20 procent van de jongeren tussen 15 en 27 jaar die geen onderwijs volgen, heeft geen startkwalificatie. Drie jaar geleden was dat nog 17 procent. Dat blijkt uit de Landelijke Jeugdmonitor van het CBS.
Een startkwalificatie is een diploma op mbo-2-, havo- of vwo-niveau. Zo’n diploma verbetert de kansen op de arbeidsmarkt.
In het tweede kwartaal van 2024 hadden 176 duizend jongeren die geen onderwijs volgden geen startkwalificatie. Dat zijn er 50 duizend meer dan drie jaar eerder. Ook het aantal jongeren met een startkwalificatie nam toe. Dat zijn er nu 697 duizend – 72 duizend meer dan drie jaar geleden.
Wel of geen werk
Met een startkwalificatie komen jongeren makkelijker aan werk. Van de jongeren met een startkwalificatie heeft 90 procent een baan. Van de jongeren die niet naar school gaan en geen startkwalificatie hebben, heeft 69 procent werk. Jongeren met een startkwalificatie hebben ook vaker een vast arbeidscontract: 46 procent, tegenover 31 procent van de jongeren zonder startkwalificatie.

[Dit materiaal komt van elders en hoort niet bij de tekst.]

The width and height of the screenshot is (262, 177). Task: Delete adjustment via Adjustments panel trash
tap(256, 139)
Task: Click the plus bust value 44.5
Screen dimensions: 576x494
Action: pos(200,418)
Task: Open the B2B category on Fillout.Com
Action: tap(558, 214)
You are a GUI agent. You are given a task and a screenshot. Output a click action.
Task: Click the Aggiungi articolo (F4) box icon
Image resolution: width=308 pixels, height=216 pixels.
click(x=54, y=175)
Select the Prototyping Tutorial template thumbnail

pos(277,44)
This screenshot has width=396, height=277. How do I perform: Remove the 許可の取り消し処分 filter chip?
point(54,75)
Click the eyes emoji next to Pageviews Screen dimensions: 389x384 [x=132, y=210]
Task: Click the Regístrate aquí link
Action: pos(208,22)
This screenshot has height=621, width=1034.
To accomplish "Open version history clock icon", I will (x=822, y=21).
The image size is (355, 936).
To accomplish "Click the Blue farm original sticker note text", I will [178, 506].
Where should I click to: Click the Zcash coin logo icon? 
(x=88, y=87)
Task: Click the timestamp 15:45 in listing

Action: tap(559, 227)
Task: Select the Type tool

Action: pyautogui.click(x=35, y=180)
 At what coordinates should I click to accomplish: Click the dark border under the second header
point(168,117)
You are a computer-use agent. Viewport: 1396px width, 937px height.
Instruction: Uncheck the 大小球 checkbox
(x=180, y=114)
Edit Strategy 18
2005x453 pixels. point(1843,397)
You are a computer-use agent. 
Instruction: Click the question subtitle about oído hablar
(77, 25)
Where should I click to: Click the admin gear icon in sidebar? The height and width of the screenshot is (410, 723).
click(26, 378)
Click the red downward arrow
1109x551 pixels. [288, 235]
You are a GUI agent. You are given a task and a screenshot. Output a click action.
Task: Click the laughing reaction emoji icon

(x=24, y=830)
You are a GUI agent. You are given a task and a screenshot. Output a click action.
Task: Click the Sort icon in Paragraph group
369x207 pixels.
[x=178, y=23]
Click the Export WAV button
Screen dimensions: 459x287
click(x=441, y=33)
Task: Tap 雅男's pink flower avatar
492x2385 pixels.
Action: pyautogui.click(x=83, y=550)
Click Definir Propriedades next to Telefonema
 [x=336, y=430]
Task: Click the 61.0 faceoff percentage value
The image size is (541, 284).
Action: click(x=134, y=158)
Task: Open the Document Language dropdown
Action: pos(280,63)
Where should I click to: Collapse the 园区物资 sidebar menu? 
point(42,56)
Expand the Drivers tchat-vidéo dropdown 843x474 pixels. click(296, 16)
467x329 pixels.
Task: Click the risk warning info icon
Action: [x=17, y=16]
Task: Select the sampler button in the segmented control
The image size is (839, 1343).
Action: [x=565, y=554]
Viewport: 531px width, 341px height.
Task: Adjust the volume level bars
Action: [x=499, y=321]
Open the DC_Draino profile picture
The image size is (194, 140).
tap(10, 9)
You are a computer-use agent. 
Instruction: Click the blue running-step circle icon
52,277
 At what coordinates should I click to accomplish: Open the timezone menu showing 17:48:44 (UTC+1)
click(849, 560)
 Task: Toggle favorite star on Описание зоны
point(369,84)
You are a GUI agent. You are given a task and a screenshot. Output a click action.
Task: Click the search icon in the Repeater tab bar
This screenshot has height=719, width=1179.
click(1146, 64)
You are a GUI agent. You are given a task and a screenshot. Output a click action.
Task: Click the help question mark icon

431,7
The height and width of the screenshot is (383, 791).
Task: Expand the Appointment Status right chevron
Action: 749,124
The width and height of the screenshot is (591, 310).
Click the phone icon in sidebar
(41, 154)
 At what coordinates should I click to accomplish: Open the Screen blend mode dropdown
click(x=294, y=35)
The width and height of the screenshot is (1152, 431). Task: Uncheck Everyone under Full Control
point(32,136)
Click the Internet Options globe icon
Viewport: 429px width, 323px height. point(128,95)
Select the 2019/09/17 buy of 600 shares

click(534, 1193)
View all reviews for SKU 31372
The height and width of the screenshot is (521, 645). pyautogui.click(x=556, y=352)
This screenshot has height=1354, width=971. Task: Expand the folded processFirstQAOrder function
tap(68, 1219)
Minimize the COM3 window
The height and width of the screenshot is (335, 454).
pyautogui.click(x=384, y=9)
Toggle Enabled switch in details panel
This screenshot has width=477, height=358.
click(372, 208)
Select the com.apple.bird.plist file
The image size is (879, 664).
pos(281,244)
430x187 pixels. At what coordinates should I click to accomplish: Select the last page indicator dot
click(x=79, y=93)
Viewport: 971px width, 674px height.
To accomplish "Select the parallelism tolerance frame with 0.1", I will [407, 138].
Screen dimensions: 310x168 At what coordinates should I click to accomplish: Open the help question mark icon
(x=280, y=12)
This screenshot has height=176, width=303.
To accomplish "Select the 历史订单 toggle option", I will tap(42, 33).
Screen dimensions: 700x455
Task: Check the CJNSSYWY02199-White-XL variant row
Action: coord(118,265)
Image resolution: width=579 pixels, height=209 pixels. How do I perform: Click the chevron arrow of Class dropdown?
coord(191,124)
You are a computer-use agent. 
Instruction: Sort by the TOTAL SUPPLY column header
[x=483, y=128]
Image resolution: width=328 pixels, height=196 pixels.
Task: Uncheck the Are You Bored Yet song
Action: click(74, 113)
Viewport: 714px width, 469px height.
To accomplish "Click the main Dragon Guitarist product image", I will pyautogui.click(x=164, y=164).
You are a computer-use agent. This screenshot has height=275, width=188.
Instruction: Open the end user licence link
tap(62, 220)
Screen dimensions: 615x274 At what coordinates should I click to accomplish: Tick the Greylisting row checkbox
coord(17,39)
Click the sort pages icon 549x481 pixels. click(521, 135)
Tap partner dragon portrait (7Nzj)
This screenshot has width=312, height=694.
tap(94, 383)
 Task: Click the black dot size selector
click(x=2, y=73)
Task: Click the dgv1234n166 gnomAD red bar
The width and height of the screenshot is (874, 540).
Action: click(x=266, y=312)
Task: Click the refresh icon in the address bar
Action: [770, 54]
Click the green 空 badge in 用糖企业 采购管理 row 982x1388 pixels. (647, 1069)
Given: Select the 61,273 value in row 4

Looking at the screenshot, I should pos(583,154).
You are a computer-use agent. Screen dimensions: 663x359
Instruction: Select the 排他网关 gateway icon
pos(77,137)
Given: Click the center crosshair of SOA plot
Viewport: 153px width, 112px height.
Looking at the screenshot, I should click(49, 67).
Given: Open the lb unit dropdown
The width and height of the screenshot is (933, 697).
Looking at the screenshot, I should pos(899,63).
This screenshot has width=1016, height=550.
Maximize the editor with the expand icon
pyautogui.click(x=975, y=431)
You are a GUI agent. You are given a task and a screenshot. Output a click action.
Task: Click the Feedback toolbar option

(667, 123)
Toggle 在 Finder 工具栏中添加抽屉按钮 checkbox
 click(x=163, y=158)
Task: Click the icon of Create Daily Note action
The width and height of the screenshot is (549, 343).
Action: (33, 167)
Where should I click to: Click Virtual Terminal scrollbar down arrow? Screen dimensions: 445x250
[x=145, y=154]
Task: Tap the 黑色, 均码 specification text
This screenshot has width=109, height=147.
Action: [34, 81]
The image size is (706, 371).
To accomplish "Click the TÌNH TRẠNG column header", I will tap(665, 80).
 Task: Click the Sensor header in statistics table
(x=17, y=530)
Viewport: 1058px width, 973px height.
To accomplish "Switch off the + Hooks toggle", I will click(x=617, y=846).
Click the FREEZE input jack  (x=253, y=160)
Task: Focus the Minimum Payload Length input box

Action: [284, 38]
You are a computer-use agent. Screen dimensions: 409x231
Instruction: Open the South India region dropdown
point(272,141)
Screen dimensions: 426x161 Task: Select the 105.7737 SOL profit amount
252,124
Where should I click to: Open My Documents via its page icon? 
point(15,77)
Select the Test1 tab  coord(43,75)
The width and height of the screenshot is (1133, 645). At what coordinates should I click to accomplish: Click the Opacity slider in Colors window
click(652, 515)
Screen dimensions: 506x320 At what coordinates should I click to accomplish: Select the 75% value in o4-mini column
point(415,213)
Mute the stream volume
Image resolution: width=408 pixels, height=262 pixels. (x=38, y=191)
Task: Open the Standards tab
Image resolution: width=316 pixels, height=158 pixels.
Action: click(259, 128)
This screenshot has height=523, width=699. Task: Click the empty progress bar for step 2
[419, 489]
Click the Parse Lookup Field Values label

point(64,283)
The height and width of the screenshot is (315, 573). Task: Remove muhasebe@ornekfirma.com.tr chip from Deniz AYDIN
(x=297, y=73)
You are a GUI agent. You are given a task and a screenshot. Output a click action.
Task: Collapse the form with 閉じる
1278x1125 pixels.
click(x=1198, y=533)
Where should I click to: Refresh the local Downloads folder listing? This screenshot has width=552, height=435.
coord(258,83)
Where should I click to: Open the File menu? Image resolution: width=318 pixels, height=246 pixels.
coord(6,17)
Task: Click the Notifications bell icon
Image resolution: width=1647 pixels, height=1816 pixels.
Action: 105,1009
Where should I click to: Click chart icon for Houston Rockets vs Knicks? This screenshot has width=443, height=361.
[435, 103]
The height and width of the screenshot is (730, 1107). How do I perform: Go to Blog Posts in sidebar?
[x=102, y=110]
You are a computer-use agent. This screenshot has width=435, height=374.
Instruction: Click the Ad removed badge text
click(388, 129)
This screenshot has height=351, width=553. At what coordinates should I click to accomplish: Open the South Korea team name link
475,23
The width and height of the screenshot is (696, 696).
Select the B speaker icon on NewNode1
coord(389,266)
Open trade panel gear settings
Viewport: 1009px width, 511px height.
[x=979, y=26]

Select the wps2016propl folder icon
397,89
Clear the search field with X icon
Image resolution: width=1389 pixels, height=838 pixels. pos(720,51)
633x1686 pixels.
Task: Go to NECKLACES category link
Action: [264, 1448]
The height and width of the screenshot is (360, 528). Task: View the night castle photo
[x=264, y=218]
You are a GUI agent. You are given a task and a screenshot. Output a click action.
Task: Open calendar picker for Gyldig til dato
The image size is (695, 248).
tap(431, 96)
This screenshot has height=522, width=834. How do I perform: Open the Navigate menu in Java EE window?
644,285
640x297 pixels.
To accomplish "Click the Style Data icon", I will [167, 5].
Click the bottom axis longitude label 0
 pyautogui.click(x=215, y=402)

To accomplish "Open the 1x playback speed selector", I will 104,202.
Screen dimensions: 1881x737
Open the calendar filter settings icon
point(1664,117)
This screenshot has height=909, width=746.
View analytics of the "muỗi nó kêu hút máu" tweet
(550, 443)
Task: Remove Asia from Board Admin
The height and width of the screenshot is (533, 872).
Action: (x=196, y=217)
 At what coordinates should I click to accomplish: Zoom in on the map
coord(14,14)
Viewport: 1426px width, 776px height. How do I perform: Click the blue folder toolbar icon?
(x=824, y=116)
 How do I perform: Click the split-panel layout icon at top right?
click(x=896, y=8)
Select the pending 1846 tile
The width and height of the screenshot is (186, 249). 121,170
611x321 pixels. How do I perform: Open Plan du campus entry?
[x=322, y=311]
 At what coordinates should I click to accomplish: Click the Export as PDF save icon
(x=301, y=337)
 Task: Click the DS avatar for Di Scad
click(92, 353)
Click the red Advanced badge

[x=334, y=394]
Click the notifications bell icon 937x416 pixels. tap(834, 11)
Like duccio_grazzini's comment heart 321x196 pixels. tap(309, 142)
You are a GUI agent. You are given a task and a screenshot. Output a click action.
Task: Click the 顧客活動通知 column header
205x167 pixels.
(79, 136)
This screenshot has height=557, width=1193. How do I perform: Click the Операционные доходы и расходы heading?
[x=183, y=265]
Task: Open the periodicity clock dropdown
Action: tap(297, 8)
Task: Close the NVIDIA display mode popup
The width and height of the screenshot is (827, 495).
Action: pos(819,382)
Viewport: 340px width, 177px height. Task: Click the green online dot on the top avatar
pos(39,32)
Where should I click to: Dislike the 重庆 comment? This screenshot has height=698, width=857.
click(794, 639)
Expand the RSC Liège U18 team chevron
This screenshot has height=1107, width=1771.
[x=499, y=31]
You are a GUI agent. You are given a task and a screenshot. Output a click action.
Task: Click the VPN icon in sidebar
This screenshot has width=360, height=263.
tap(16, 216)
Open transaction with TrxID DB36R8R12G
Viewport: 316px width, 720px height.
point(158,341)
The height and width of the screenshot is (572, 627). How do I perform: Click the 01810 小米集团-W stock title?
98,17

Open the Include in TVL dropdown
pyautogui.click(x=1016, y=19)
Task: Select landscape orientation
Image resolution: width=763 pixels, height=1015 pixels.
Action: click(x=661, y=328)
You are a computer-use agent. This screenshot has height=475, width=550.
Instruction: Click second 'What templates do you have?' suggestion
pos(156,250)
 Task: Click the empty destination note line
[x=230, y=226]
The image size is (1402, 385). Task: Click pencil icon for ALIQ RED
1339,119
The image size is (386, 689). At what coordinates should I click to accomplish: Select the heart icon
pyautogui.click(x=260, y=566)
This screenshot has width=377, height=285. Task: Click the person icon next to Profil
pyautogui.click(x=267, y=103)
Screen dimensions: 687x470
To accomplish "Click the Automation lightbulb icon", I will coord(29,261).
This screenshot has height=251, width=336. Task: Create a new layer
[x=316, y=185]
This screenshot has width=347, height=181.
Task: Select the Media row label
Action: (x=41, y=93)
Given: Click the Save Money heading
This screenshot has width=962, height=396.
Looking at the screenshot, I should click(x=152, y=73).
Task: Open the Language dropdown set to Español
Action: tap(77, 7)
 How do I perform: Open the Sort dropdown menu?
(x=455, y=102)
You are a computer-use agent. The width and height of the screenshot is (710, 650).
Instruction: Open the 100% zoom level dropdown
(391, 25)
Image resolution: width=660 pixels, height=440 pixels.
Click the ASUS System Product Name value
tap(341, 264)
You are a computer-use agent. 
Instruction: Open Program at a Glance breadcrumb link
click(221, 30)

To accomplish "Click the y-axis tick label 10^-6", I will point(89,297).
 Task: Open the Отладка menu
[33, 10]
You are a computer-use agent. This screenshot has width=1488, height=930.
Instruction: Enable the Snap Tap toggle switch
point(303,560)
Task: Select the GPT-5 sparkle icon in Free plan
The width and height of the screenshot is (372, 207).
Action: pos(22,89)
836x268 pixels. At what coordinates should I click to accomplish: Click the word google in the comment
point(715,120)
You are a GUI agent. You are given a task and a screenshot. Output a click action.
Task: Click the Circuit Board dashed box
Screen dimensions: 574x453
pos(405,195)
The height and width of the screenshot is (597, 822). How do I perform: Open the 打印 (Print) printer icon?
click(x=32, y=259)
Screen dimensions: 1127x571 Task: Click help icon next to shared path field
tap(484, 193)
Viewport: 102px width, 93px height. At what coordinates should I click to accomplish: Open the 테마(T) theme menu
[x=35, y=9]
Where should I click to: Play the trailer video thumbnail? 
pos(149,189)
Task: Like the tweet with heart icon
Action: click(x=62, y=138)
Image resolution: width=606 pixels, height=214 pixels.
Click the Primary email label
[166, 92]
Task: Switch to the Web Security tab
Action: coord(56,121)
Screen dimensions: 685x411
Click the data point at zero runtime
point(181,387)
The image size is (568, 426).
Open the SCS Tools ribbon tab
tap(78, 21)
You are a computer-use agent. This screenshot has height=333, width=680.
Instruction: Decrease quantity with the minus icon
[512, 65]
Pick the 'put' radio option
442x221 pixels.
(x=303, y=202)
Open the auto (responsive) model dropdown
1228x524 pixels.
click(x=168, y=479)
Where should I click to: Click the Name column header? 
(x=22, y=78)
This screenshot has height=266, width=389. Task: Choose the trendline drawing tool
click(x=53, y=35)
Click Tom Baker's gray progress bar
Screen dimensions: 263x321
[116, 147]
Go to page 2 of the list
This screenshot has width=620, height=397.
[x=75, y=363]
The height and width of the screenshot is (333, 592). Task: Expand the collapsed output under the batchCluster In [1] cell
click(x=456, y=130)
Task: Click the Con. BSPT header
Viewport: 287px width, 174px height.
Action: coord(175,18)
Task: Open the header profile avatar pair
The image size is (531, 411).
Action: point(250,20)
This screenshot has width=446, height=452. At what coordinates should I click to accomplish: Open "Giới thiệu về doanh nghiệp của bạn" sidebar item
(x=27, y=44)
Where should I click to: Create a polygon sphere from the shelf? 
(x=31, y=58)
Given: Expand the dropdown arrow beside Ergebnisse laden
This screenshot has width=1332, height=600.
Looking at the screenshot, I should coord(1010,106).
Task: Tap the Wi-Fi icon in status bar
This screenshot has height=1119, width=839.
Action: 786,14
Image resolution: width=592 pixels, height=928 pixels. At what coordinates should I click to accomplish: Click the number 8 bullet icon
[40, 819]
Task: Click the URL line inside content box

In totaal zijn er 54 duizend jongeren die niet naar school gaan, geen startkwalificatie hebben en ook niet werken. 15 duizend van hen zoeken werk; de rest is door bijvoorbeeld ziekte of arbeidsongeschiktheid niet beschikbaar voor werk.
Binding met school
Dat meer jongeren geen startkwalificatie hebben kan te maken hebben met een gebrek aan binding met school, maar ook met persoonlijke problemen, vertelt Chaja Deen van het Nederlands Jeugdinstituut. ‘De coronacrisis heeft de binding van veel leerlingen en mbo-studenten met school verzwakt, doordat ze een tijd niet naar school konden en online onderwijs hadden. Als je minder binding voelt, is het aanlokkelijker om te stoppen met school als je de kans krijgt om te gaan werken.’
Prestatiedruk en stress
‘Tegelijkertijd weten we dat meer jongeren gebukt gaan onder mentale problemen en armoede. Met name over mbo-studenten zijn er grote zorgen. Een paar weken geleden bleek uit een onderzoek dat zij last hebben van prestatiedruk en stress, door hun verantwoordelijkheden thuis, op school en op werk en stage.’